Paying Off Credit Card Debt

access_time Posted on: January 19th, 2016

We’ve all heard it. That $15,000 balance on that credit card will take you 35 years to pay off and cost you $18,000 in interest if you only make the minimum payment. Yet, here you are, looking at your own credit card statements and more than one of them shows a balance that is comparable. At this point, it doesn’t matter how it happened and there’s no sense beating yourself up about it – you can fix it and we can help! Here’s some tips on how.

  1. Target just one card first. If you’re carrying balances on multiple cards, it can be frustrating and overwhelming to try to wipe them all out at the same time. For example, if you have 3 cards with high balances and you pay an extra $100 per month on each of them, the principal balance of each card will be reduced only slightly on each one. It may seem like your attempt is futile (especially if you are still using the cards) and you may just give up.

Instead, stop using the card with the lowest balance and put that $300 per month on that card only and watch how quickly the balance goes down! You can see the results of your efforts more quickly and you will be more apt to continue your mission. When that card is paid off, move to the card with the next lowest balance.

  1. Transfer your balance. Do this with the card you chose to target first and do your homework. Find a financial institution that offers either 0% or a very low balance transfer rate and calculate the payment for the time the rate is offered. For example: If the institution offer 0% on balance transfers for 24 months and you have a balance of 15,000 (15,000/24 = $625), commit yourself to making the payment of $625 for 2 years and your debt will be eliminated!

You can also look for institutions that offer a percentage of the balance as cash back on your transfer (free money), then put that cash toward your balance for a jumpstart on your payoff mission. That would be $300 toward your payoff on the same $15,000 balance. Be cautious! Be sure the interest rate is lower than what you are currently paying and be sure there is no balance transfer fee.
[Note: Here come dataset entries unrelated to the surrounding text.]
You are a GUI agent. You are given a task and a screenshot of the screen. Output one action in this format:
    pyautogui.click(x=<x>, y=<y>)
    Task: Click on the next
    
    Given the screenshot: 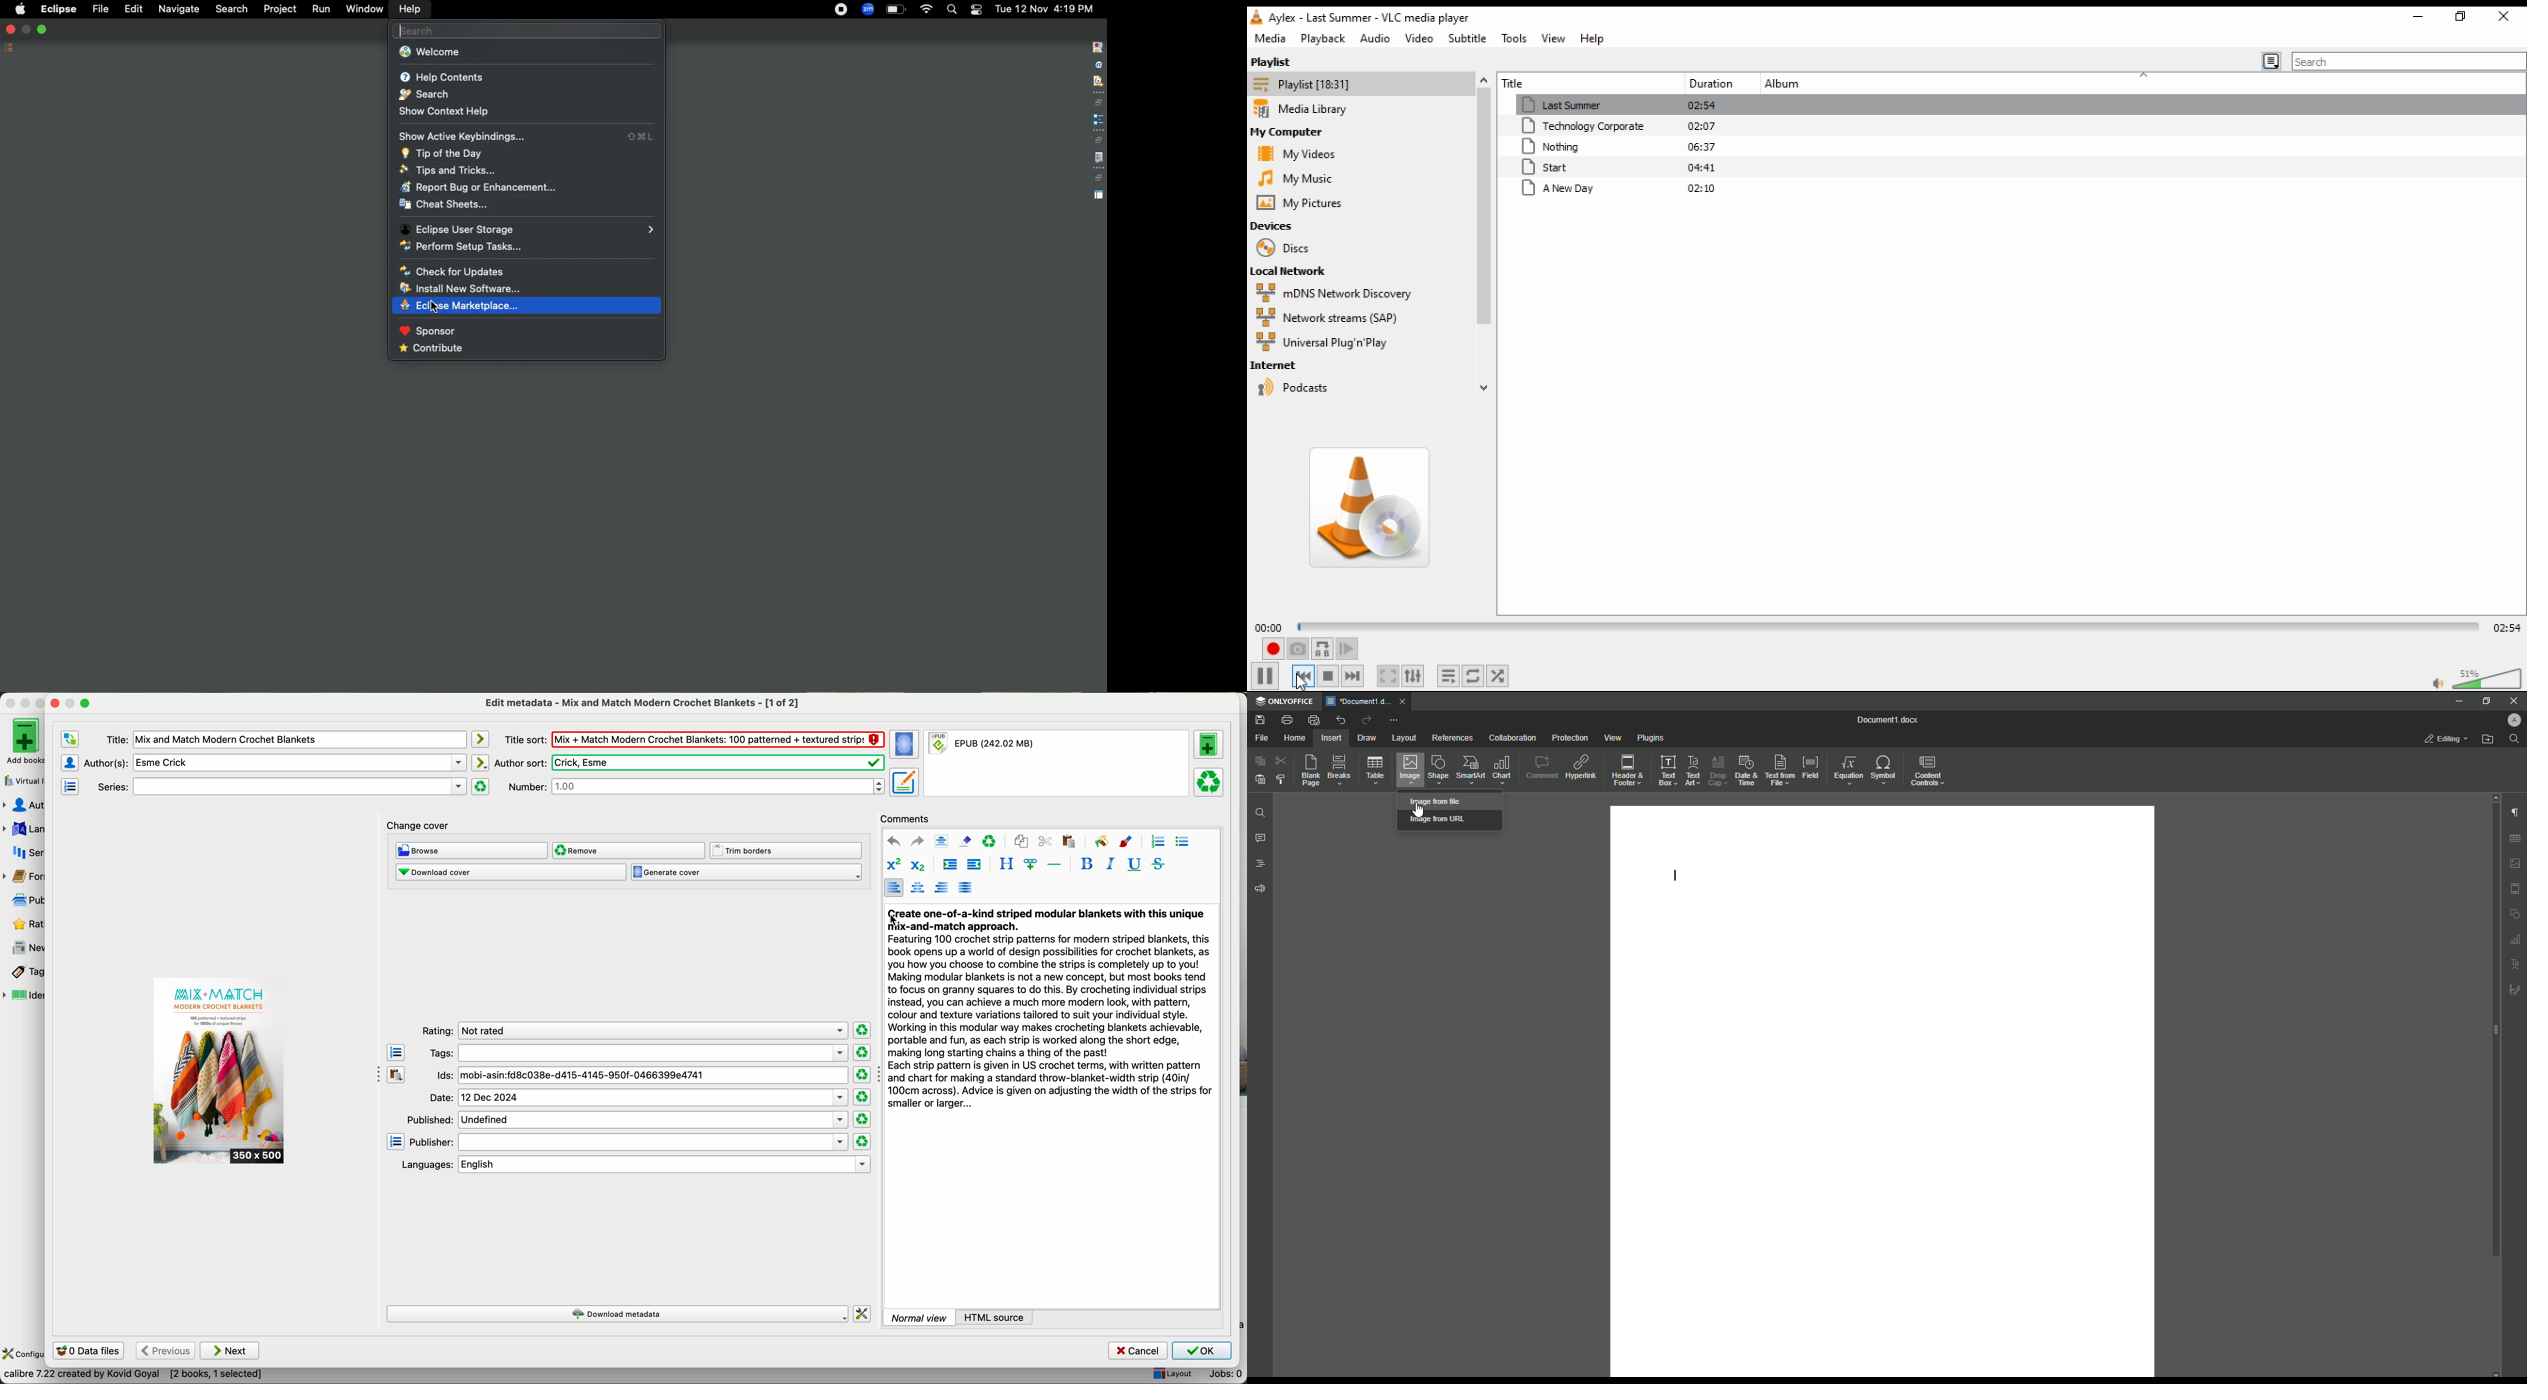 What is the action you would take?
    pyautogui.click(x=230, y=1351)
    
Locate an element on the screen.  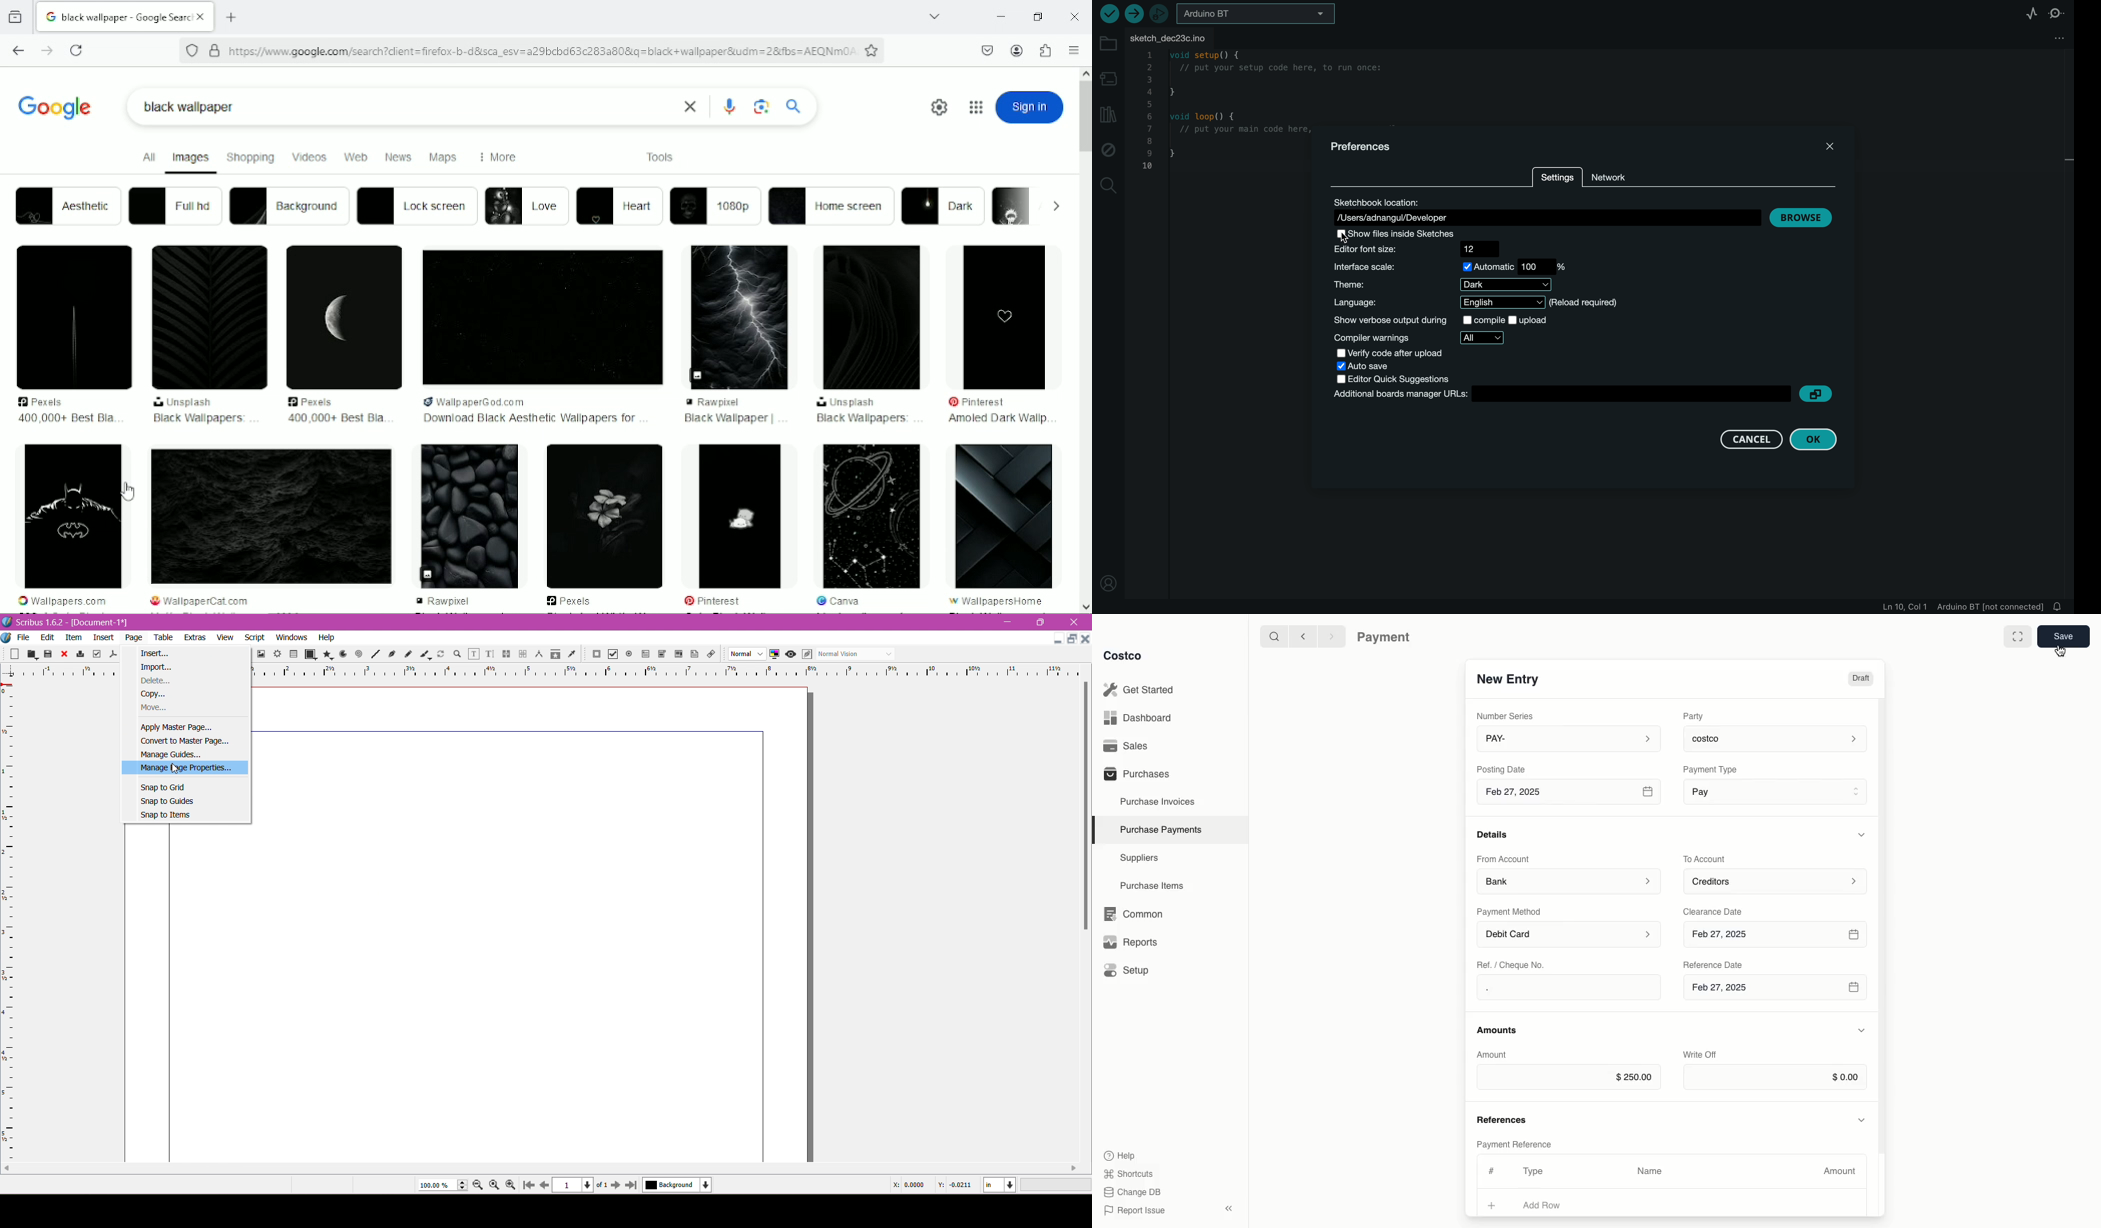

  1. Ask your creditors for lower interest rates. Sometimes a simple phone call to the issuer is all it takes to get a reduced rate—provided that you have good credit (a score of 730 or higher) and you are a long-term customer who makes payments on time. You could get a percentage point or two shaved off, which can add up to hundreds of dollars saved annually.
  2. Refinance the debt with an unsecured loan. The average interest rate on a credit card in 2015 is 15.07%. An unsecured loan (personal loan) rate can cost as little as 9.24% for 24 months. Using the same $15,000 example, your monthly payment would be $686.92, your debt would be paid in full in 24 months and you will have paid $1,486.18 in interest in that 2 years. Making that same payment on the 15.07% credit card would take 26 months to pay it in full and you would have paid $2,627.80 in interest. Refinancing with the personal loan saved you $1,141.62 and your debt was paid off 2 months earlier!
  3. If you’re really strapped, make two minimum payments each month. Card issuers typically charge interest on a daily basis, so the sooner you make a payment, the faster your average daily balance is reduced, which translates into fewer dollars in interest that you ultimately pay. If you’re on a tight budget, go ahead and pay the minimum due each month, then try to make the same payment again two weeks later. Keep making a payment of the initial minimum-due amount twice a month until your debt is paid off.